I brindisi di Capodanno sotto la lente della tossicologia
Di Melania Maria Serafini
Il consumo di alcol, che durante le festività natalizie tende ad aumentare, è un comportamento socialmente accettato e ampiamente diffuso, soprattutto in contesti conviviali. Dal punto di vista scientifico, tuttavia, l’etanolo è una sostanza tossica a tutti gli effetti. I suoi effetti sull’organismo dipendono dalla dose, dalla frequenza di esposizione e, soprattutto, da come il corpo è in grado di metabolizzarlo.
Una volta ingerito, l’etanolo viene rapidamente assorbito e metabolizzato principalmente nel fegato. Il primo passaggio è la conversione in acetaldeide, una molecola altamente reattiva e biologicamente dannosa.

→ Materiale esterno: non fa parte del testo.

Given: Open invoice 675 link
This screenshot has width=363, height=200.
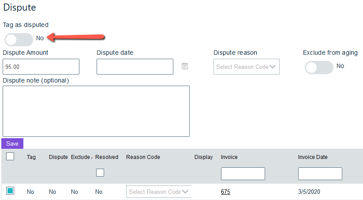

L’acetaldeide è responsabile di molti effetti tossici dell’alcol: induce stress ossidativo, danneggia proteine e DNA ed è classificata come cancerogena. L’organismo dispone di enzimi, in particolare l’aldeide deidrogenasi (ALDH), che trasformano l’acetaldeide in acetato, meno tossico. Tuttavia, l’efficienza di questo sistema di detossificazione varia tra individui.
Un esempio ben documentato riguarda una parte della popolazione dell’Asia orientale, in cui è frequente un polimorfismo del gene ALDH2, cioè una variazione naturale del DNA che riduce l’attività dell’enzima aldeide deidrogenasi. In questi individui l’acetaldeide si accumula rapidamente anche dopo l’assunzione di piccole quantità di alcol. I sintomi tipici, come arrossamento del volto, nausea, cefalea e tachicardia, non sono una reazione di scarsa tolleranza, ma segni di tossicità acuta. In questo contesto, dosi considerate moderate per la popolazione generale possono diventare biologicamente rilevanti.
Questo introduce un concetto centrale in tossicologia: la dose soglia. Per molte sostanze esiste una quantità al di sotto della quale gli effetti avversi sono improbabili. Tuttavia, fattori genetici, metabolici e fisiologici di ogni singolo individuo possono giocare un ruolo nel modificare questa soglia, rendendola più bassa o più alta a seconda del caso. Nel caso dell’etanolo, non esiste una dose sicura universalmente riconosciuta: anche consumi molto bassi, come un singolo drink al giorno, sono associati a un piccolo ma misurabile aumento del rischio per alcune patologie.
L’etanolo rappresenta quindi un esempio chiaro di come una sostanza di uso comune possa avere un profilo tossicologico complesso. La sua pericolosità non dipende solo da quanto se ne assume, ma da chi lo assume e in quale condizione biologica. Comprendere questi aspetti è essenziale per una valutazione del rischio più realistica e per superare l’idea che ciò che è socialmente accettato sia automaticamente sicuro.